▶ [Data under study]
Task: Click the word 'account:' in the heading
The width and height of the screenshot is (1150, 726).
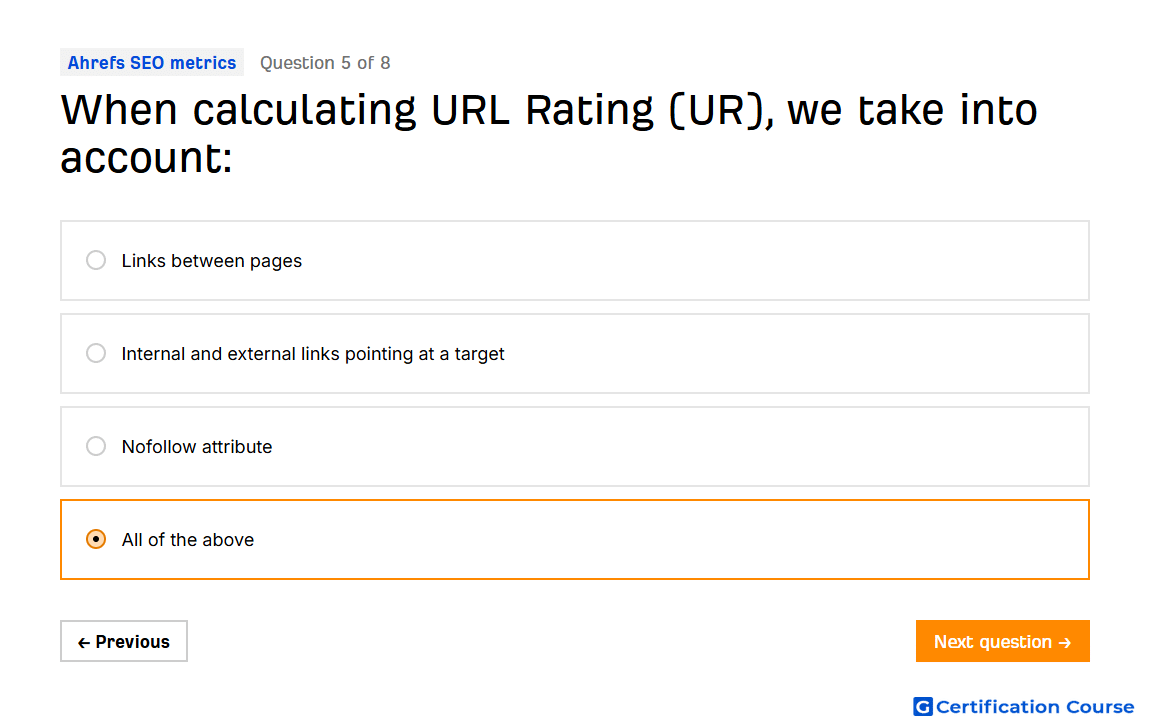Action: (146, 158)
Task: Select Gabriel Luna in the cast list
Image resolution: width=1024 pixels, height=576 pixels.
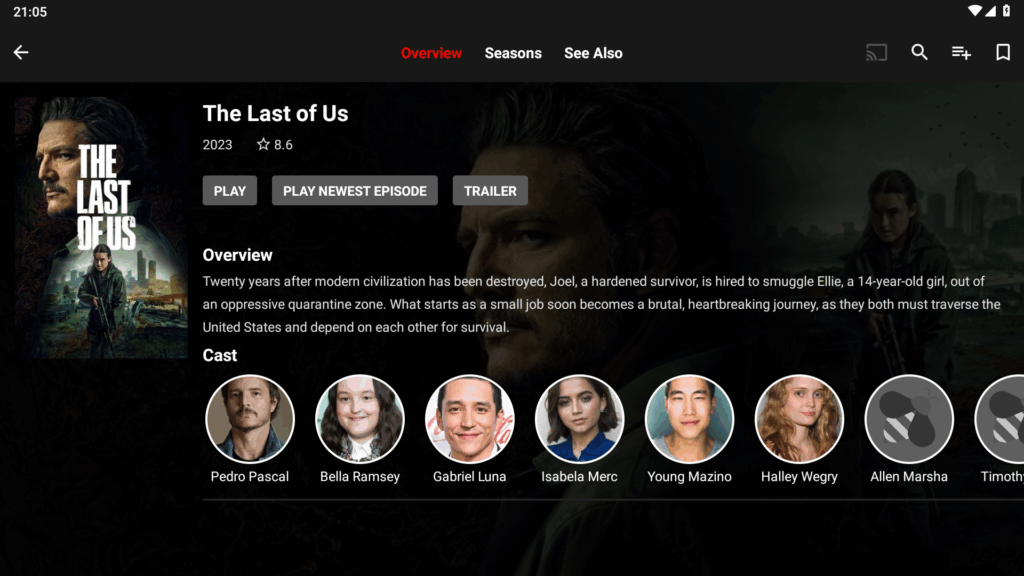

▶ [What to do] Each entry above should be restated word for word, though no picture may appear in the copy.

▶ [Response to this task]
Task: Click the word 'account:' in the heading
The width and height of the screenshot is (1150, 726).
Action: (146, 158)
Task: Select Gabriel Luna in the cast list
Image resolution: width=1024 pixels, height=576 pixels.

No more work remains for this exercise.